Jesse Singal’s extreme anti-trans biases were evident when he presented Kenneth Zucker – famous for his “reparative” therapy for trans people – into a victim and wrote stories to demonize and attack the people he really hated – those who “unfairly” criticized Kenneth Zucker.
When Singal was writing articles defending Zucker, Singal certainly didn’t care about science or evidence, since Zucker’s reparative theory had none to support it. Singal seemed to just be very angry that the people he didn’t like – people who were too supportive of trans folks – were being too mean to Zucker.

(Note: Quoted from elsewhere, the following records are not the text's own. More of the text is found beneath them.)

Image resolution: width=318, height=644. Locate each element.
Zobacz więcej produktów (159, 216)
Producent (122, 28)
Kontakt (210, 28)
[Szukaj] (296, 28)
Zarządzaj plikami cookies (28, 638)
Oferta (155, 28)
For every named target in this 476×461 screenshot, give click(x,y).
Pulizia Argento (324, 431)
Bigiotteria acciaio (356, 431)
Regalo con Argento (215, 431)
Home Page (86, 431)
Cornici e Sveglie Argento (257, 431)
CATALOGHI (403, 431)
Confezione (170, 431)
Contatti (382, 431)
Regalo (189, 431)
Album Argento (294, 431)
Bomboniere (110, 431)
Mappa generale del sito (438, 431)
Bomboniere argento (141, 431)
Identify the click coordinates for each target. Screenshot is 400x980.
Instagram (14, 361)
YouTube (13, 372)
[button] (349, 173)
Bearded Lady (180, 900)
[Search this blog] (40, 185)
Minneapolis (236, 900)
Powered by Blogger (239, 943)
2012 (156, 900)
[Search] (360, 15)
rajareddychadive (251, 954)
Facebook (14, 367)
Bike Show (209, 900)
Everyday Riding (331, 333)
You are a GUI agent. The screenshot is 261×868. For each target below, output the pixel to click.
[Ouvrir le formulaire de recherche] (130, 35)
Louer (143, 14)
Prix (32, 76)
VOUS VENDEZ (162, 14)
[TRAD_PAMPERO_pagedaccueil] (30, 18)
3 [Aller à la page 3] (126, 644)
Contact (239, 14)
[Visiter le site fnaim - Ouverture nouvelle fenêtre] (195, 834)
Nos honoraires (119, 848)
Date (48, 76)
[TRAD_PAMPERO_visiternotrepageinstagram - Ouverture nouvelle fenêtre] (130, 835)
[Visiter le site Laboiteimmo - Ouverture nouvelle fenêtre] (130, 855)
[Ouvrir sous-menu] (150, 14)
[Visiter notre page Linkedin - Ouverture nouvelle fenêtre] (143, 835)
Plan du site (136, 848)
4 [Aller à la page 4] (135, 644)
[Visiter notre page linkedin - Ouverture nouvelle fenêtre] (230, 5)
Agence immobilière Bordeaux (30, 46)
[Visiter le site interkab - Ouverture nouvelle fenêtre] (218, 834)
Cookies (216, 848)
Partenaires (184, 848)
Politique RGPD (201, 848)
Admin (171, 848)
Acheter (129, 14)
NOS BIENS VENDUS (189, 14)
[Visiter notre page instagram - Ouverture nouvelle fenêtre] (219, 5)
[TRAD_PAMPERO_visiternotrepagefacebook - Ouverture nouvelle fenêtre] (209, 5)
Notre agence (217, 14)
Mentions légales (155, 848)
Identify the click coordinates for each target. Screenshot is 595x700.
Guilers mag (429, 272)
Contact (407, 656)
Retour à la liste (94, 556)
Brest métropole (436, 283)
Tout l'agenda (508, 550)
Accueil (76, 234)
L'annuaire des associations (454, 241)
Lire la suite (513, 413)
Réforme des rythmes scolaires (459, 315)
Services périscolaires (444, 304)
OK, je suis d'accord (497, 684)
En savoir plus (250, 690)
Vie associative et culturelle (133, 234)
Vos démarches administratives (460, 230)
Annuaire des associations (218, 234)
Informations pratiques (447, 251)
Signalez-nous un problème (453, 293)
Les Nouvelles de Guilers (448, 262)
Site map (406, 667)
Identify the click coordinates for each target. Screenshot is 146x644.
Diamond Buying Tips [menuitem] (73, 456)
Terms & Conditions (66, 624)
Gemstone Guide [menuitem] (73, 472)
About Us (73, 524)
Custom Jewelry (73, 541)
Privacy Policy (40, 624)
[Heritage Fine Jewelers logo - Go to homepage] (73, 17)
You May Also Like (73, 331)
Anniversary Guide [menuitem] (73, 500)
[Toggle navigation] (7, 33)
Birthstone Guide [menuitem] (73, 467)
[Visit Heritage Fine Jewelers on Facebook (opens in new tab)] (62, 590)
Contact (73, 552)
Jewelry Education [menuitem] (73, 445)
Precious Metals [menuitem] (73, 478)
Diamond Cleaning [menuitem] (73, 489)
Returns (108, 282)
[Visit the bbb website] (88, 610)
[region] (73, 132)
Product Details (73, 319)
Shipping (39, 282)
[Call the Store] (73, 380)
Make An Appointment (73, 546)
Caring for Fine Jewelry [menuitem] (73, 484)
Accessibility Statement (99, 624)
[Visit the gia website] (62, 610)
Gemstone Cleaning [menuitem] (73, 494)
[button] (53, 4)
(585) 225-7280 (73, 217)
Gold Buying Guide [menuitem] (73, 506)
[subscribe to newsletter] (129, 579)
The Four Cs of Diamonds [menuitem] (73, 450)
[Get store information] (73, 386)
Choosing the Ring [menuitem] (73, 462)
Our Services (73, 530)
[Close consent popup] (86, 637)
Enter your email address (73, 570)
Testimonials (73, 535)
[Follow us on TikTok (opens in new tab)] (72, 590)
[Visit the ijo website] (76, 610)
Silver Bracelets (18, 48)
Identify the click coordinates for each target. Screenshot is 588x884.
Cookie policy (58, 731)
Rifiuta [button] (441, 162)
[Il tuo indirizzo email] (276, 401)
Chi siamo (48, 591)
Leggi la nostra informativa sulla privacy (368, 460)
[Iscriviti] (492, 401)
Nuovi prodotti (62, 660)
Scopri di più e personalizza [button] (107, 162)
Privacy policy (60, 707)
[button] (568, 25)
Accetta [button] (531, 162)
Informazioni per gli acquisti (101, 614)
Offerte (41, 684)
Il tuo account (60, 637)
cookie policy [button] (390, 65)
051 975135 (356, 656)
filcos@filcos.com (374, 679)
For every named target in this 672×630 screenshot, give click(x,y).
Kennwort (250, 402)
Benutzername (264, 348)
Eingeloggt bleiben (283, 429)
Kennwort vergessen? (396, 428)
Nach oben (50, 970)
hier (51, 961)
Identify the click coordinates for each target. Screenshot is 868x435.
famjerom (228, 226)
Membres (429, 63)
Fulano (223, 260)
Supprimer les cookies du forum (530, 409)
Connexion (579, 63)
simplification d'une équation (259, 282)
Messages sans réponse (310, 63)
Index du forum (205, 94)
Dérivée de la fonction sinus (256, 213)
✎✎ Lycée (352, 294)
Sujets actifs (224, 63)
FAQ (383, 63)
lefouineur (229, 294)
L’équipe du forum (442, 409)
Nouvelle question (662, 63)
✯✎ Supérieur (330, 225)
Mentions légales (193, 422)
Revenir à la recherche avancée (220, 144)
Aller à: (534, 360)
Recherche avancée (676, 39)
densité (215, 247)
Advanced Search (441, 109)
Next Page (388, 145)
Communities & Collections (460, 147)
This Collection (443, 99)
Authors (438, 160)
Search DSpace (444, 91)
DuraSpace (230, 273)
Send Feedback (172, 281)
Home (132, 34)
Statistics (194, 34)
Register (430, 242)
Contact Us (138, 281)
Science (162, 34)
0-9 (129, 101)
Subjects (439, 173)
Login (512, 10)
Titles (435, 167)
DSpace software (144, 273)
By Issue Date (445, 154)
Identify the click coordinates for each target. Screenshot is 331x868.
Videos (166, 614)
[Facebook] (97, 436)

Singal has never acknowledged his error. As the Salon story points out, Singal now refers vaguely to now discredited reparative therapy as unethical, since he can no longer get any career mileage for defending Zucker. “But Zucker is never mentioned by name, nor does Singal admit, here or elsewhere, that he’s been wrong about the perceived “excesses” of trans activism before.”
And that nails what Singal is really all about. He perceives that the huge crisis is the “excesses” of trans activism and all of his stories are about that.
But it isn’t a crisis, just like the trans bathrooms issue wasn’t a crisis in 2016.
It is a right wing MANUFACTURED crisis that Singal is happy to help hype, and when his articles are cited to pass harmful laws, Singal remains silent and complicit.
Singal obviously didn’t care about evidence-supported practices when he so rabidly defended Zucker and attacked Zucker’s critics. And Singal has little evidence to support what he helps the right wing hype as a huge crisis. But he professes to bear no responsibility for hyping exactly what the right wing wants hyped.